==== Selected text ====

Balancing in Louboutin’s
With HR VP of Americas, Aly Pennotti


Aly Pennotti is leading Human Resources for the Americas with one of the most prestigious and iconic global luxury brands in the world (all while being a wife and supermom to 3 adorable boys). As a trusted partner and someone I have worked with for years, Aly is a rare gem in the HR space, working hard to ensure her teams are happy, productive, and supported as she creates a working environment where everyone is embraced for having a voice and owning who they are, authentically.

In this Method Masters Blog, Aly shares her wisdom and insight from an insider HR point of view on how to make a great impression in the interview process, what not to do and what a brand responsibility looks like to make an interview process a positive one.

Read on to learn more about Aly’s career journey and how she balances it all!

What is something you are proud of in your career?

Well, most recently, I have to say, I am proud of how I was able to be promoted to Vice President- and after having my third child – and while in the midst of a pandemic.  I think that was pretty cool to be able to elevate in my career while a lot was also happening in my personal life.  So many women, unfortunately, are taking steps back to balance both and I was fortunate enough to experience the opposite.  

I took a step back and focus on my time management and to ensure I was not wasting days, hours, even minutes.  Asking myself, what are meetings I need to attend, where I can have my team step in, delegate tasks, calls etc. 

Prioritizing was the key to my productivity. Making it a point to not be involved with everything. I almost think the more you have on your plate, the better you are at managing your time.

====

*Problems to work on*:
**a)** According to the Aly Pennotti interview, what was the key to her productivity?
**b)** Continue the Aly Pennotti interview from where it stops.
The material after this point is not needed.

==== Given entries ====

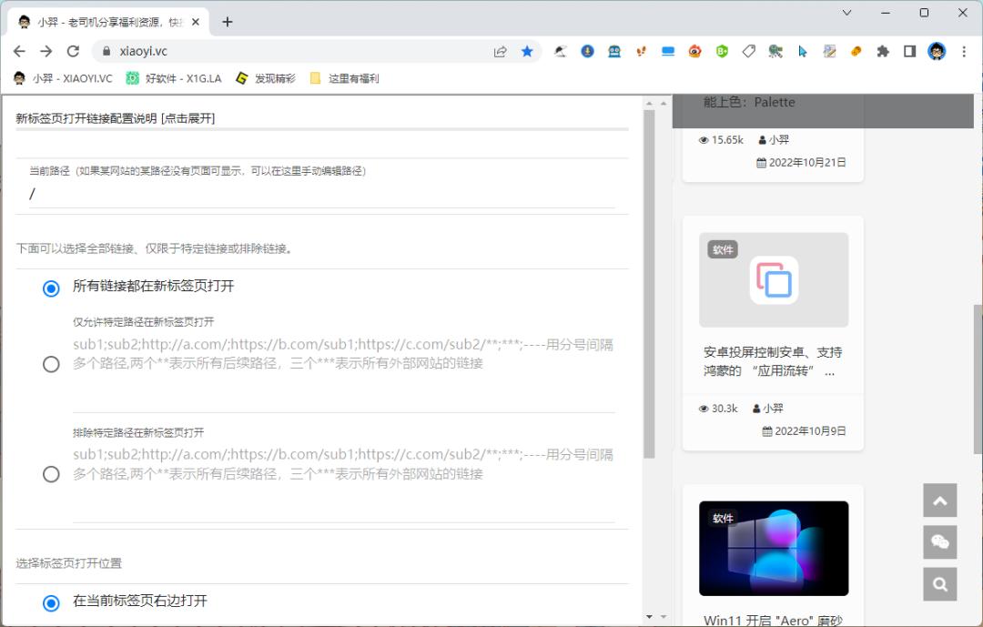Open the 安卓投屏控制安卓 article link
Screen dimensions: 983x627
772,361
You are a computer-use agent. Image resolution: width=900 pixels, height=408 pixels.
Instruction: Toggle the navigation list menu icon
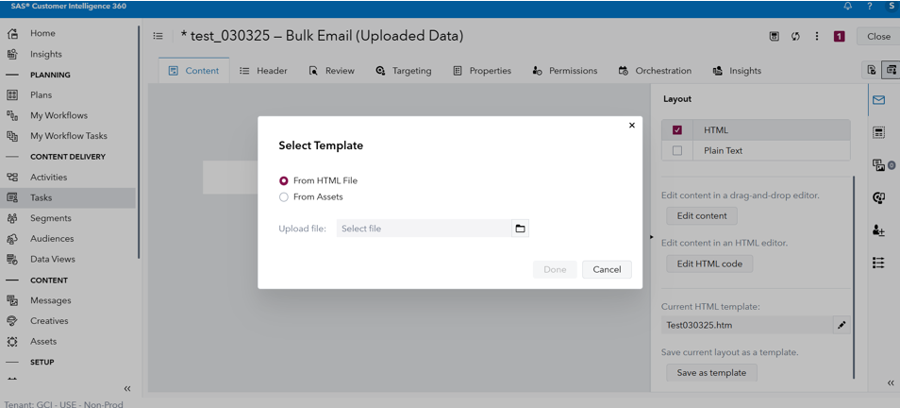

====

*Responses by task*:
**a)** Prioritizing was the key to her productivity.

**b)**
I think there is a misunderstanding in business that leaders are not doing their jobs right if they don’t lead by example.  Managers think they are saying the right thing when they say, “there is nothing I would ask my team to do that I wouldn’t do myself.”  I don’t buy this mantra entirely.  I think there are levels within organizations for a reason.  If I am doing some of the tasks that I did while I was a coordinator, then something is wrong with the way my department is set up.  It’s not meant in the way that I am “too good” for certain things but meant in the sense that this is why we have levels and it’s important to elevate from tasks and be efficient, adding layers and structure. 

And to note -my team teaches me something all the time; I learn from them every day. To me, that is much more of a current model than the antiquated top-down (only) way of learning.

Dynamics and leadership operate in different shades.

In your opinion, what makes a candidate stand out for you in the interview process?

Tell us who you are – the person behind the function.. I don’t care if you are the best accountant in the world, if you don’t share a sense of who you are or that you fit into our culture, then it’s hard to know if you will be a successful hire.

And.. stop playing it cool, if you want a job, show it to us!  I appreciate the candidates who drink the Kool-Aid and you can tell they really love the brand they are interviewing with.

What drives you crazy that candidates do when applying for jobs OR in an interview?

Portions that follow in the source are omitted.